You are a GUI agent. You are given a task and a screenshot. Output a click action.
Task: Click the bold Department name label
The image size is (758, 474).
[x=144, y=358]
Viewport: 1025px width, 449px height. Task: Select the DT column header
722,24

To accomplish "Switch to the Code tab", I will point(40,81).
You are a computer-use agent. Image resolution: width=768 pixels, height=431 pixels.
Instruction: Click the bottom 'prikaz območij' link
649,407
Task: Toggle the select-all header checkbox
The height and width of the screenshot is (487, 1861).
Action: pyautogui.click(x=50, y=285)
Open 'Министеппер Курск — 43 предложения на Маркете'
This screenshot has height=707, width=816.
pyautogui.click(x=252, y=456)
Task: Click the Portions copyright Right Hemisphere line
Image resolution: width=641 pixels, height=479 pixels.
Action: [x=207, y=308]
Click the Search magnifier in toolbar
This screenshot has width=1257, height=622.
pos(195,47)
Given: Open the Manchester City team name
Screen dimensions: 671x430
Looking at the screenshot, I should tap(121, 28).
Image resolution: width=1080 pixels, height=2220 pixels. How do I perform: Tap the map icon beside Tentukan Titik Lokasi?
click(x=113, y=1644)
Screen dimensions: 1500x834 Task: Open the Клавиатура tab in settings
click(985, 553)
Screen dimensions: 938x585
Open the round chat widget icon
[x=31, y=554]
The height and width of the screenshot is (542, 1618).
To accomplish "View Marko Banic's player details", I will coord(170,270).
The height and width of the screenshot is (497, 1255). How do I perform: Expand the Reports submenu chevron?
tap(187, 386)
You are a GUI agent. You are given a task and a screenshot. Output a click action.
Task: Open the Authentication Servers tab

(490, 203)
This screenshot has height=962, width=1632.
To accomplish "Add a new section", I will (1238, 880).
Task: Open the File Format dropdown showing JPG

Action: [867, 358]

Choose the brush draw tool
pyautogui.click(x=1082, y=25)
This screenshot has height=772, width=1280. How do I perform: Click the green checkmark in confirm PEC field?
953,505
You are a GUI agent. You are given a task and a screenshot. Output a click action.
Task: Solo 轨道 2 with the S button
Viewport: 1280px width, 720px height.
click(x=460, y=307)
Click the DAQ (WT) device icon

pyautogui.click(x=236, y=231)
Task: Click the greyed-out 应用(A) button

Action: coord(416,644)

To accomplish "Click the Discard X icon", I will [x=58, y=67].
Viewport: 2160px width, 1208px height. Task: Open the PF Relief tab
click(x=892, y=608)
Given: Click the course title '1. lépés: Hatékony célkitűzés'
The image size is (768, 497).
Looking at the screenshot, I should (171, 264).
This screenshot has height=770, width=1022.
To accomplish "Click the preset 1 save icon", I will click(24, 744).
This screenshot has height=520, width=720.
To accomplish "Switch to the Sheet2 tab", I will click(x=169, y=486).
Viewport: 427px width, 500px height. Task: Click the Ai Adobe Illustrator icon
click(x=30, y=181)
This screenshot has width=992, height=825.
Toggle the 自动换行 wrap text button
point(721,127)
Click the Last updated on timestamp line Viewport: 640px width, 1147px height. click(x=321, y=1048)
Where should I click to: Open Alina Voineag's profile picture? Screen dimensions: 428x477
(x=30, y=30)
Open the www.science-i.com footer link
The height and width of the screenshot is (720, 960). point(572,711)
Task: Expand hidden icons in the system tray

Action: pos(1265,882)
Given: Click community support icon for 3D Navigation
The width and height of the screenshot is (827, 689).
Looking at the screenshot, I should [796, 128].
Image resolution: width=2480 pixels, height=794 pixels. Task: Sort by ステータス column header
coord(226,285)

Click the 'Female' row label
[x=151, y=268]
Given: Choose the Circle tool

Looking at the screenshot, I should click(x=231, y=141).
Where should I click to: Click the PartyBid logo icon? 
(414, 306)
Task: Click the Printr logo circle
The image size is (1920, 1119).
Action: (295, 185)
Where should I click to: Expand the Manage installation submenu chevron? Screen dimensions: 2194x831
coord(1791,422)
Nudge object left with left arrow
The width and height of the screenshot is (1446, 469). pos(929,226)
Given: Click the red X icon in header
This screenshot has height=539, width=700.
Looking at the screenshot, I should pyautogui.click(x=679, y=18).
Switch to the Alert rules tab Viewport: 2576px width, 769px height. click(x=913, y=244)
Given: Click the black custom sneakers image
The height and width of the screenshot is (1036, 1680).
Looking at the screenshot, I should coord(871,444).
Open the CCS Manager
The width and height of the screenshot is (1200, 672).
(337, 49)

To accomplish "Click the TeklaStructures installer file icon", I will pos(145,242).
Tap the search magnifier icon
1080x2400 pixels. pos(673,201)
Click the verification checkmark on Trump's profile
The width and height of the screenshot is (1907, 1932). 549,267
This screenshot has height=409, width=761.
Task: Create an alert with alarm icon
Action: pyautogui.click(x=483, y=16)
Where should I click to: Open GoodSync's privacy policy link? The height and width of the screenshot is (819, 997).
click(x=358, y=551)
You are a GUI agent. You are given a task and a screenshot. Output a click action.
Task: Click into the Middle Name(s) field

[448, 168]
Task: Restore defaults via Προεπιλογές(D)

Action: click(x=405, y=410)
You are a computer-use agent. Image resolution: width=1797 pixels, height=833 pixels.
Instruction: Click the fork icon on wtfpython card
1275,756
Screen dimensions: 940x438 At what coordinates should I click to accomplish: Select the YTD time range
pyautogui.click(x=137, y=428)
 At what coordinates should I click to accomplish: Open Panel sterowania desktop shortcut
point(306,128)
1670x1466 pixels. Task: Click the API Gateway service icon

━━━━━━━━━━

◆ **Assignment**: Every line of the data above is to be repeated exactly.

◆ **Answer for this exercise**:
You are a GUI agent. You are given a task and a screenshot. Output a click action.
Task: Click the bold Department name label
The image size is (758, 474).
[x=144, y=358]
Viewport: 1025px width, 449px height. Task: Select the DT column header
722,24

To accomplish "Switch to the Code tab", I will point(40,81).
You are a computer-use agent. Image resolution: width=768 pixels, height=431 pixels.
Instruction: Click the bottom 'prikaz območij' link
649,407
Task: Toggle the select-all header checkbox
The height and width of the screenshot is (487, 1861).
Action: pyautogui.click(x=50, y=285)
Open 'Министеппер Курск — 43 предложения на Маркете'
This screenshot has height=707, width=816.
pyautogui.click(x=252, y=456)
Task: Click the Portions copyright Right Hemisphere line
Image resolution: width=641 pixels, height=479 pixels.
Action: [x=207, y=308]
Click the Search magnifier in toolbar
This screenshot has width=1257, height=622.
pos(195,47)
Given: Open the Manchester City team name
Screen dimensions: 671x430
Looking at the screenshot, I should tap(121, 28).
Image resolution: width=1080 pixels, height=2220 pixels. How do I perform: Tap the map icon beside Tentukan Titik Lokasi?
click(x=113, y=1644)
Screen dimensions: 1500x834 Task: Open the Клавиатура tab in settings
click(985, 553)
Screen dimensions: 938x585
Open the round chat widget icon
[x=31, y=554]
The height and width of the screenshot is (542, 1618).
To accomplish "View Marko Banic's player details", I will coord(170,270).
The height and width of the screenshot is (497, 1255). How do I perform: Expand the Reports submenu chevron?
tap(187, 386)
You are a GUI agent. You are given a task and a screenshot. Output a click action.
Task: Open the Authentication Servers tab

(490, 203)
This screenshot has height=962, width=1632.
To accomplish "Add a new section", I will (1238, 880).
Task: Open the File Format dropdown showing JPG

Action: [867, 358]

Choose the brush draw tool
pyautogui.click(x=1082, y=25)
This screenshot has height=772, width=1280. How do I perform: Click the green checkmark in confirm PEC field?
953,505
You are a GUI agent. You are given a task and a screenshot. Output a click action.
Task: Solo 轨道 2 with the S button
Viewport: 1280px width, 720px height.
click(x=460, y=307)
Click the DAQ (WT) device icon

pyautogui.click(x=236, y=231)
Task: Click the greyed-out 应用(A) button

Action: coord(416,644)

To accomplish "Click the Discard X icon", I will [x=58, y=67].
Viewport: 2160px width, 1208px height. Task: Open the PF Relief tab
click(x=892, y=608)
Given: Click the course title '1. lépés: Hatékony célkitűzés'
The image size is (768, 497).
Looking at the screenshot, I should (171, 264).
This screenshot has height=770, width=1022.
To accomplish "Click the preset 1 save icon", I will click(24, 744).
This screenshot has height=520, width=720.
To accomplish "Switch to the Sheet2 tab", I will click(x=169, y=486).
Viewport: 427px width, 500px height. Task: Click the Ai Adobe Illustrator icon
click(x=30, y=181)
This screenshot has width=992, height=825.
Toggle the 自动换行 wrap text button
point(721,127)
Click the Last updated on timestamp line Viewport: 640px width, 1147px height. click(x=321, y=1048)
Where should I click to: Open Alina Voineag's profile picture? Screen dimensions: 428x477
(x=30, y=30)
Open the www.science-i.com footer link
The height and width of the screenshot is (720, 960). point(572,711)
Task: Expand hidden icons in the system tray

Action: pos(1265,882)
Given: Click community support icon for 3D Navigation
The width and height of the screenshot is (827, 689).
Looking at the screenshot, I should [796, 128].
Image resolution: width=2480 pixels, height=794 pixels. Task: Sort by ステータス column header
coord(226,285)

Click the 'Female' row label
[x=151, y=268]
Given: Choose the Circle tool

Looking at the screenshot, I should click(x=231, y=141).
Where should I click to: Click the PartyBid logo icon? 
(414, 306)
Task: Click the Printr logo circle
The image size is (1920, 1119).
Action: (295, 185)
Where should I click to: Expand the Manage installation submenu chevron? Screen dimensions: 2194x831
coord(1791,422)
Nudge object left with left arrow
The width and height of the screenshot is (1446, 469). pos(929,226)
Given: Click the red X icon in header
This screenshot has height=539, width=700.
Looking at the screenshot, I should pyautogui.click(x=679, y=18).
Switch to the Alert rules tab Viewport: 2576px width, 769px height. click(x=913, y=244)
Given: Click the black custom sneakers image
The height and width of the screenshot is (1036, 1680).
Looking at the screenshot, I should coord(871,444).
Open the CCS Manager
The width and height of the screenshot is (1200, 672).
(337, 49)

To accomplish "Click the TeklaStructures installer file icon", I will pos(145,242).
Tap the search magnifier icon
1080x2400 pixels. pos(673,201)
Click the verification checkmark on Trump's profile
The width and height of the screenshot is (1907, 1932). 549,267
This screenshot has height=409, width=761.
Task: Create an alert with alarm icon
Action: pyautogui.click(x=483, y=16)
Where should I click to: Open GoodSync's privacy policy link? The height and width of the screenshot is (819, 997).
click(x=358, y=551)
You are a GUI agent. You are given a task and a screenshot. Output a click action.
Task: Click into the Middle Name(s) field

[448, 168]
Task: Restore defaults via Προεπιλογές(D)

Action: click(x=405, y=410)
You are a computer-use agent. Image resolution: width=1797 pixels, height=833 pixels.
Instruction: Click the fork icon on wtfpython card
1275,756
Screen dimensions: 940x438 At what coordinates should I click to accomplish: Select the YTD time range
pyautogui.click(x=137, y=428)
 At what coordinates should I click to accomplish: Open Panel sterowania desktop shortcut
point(306,128)
1670x1466 pixels. Task: Click the API Gateway service icon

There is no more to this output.